*** Block opens ***

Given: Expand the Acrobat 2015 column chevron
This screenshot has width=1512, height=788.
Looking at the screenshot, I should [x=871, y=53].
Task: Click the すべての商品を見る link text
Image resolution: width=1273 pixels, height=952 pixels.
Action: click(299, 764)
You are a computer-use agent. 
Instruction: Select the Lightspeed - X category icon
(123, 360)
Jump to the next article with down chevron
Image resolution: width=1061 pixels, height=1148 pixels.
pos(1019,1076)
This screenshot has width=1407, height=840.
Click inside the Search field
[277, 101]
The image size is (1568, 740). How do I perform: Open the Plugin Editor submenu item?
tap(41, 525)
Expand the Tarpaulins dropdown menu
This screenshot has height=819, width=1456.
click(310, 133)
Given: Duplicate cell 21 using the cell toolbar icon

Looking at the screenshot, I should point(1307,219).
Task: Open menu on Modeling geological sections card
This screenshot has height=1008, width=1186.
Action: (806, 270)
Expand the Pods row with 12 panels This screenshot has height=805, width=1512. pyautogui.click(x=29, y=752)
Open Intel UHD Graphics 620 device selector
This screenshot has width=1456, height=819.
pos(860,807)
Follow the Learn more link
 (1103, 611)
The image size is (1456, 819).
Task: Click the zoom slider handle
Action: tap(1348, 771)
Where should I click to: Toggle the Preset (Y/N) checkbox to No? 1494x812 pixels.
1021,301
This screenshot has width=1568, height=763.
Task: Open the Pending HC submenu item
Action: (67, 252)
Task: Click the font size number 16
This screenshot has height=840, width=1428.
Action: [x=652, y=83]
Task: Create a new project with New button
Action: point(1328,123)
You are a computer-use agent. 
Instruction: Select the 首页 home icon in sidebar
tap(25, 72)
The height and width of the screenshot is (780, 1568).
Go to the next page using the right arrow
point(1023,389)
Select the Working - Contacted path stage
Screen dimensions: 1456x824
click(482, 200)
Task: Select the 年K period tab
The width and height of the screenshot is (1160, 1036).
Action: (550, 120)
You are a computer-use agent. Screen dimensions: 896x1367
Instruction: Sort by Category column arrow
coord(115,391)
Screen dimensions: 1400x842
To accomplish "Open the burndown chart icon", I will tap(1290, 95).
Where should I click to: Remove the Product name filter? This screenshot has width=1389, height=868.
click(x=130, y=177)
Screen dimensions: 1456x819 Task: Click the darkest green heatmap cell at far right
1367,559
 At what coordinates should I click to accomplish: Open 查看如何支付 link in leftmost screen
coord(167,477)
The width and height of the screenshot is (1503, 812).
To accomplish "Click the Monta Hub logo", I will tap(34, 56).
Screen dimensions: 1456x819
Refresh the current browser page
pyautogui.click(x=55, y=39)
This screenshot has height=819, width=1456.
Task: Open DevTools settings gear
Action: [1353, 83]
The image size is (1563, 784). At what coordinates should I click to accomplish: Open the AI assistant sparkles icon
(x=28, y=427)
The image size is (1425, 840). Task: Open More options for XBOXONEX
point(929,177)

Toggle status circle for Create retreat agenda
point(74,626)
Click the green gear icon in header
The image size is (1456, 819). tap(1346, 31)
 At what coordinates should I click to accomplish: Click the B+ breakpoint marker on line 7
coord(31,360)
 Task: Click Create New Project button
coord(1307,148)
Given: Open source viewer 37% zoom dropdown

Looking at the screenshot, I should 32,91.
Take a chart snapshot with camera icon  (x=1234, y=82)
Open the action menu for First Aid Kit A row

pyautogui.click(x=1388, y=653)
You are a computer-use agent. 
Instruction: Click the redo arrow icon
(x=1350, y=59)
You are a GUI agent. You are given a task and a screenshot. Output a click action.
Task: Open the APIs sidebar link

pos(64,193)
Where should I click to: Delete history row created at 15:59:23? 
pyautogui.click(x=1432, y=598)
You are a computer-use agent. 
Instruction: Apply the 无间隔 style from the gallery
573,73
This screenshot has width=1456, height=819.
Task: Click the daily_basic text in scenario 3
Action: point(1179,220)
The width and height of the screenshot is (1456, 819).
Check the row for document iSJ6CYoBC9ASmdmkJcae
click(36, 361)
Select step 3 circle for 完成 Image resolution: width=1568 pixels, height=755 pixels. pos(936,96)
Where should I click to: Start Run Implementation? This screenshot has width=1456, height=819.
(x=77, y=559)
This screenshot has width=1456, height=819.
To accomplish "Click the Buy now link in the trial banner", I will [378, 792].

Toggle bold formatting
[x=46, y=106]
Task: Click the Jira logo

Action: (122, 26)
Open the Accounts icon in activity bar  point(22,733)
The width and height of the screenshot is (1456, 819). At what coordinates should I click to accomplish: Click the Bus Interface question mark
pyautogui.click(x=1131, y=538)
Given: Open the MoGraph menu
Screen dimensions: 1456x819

*** Block closes ***

## Exercise requirements:
Copy out each line of the data where the string "will" appears.

## Task response:
To accomplish "Open the burndown chart icon", I will tap(1290, 95).
To accomplish "Click the Monta Hub logo", I will tap(34, 56).
To accomplish "Click the Buy now link in the trial banner", I will [378, 792].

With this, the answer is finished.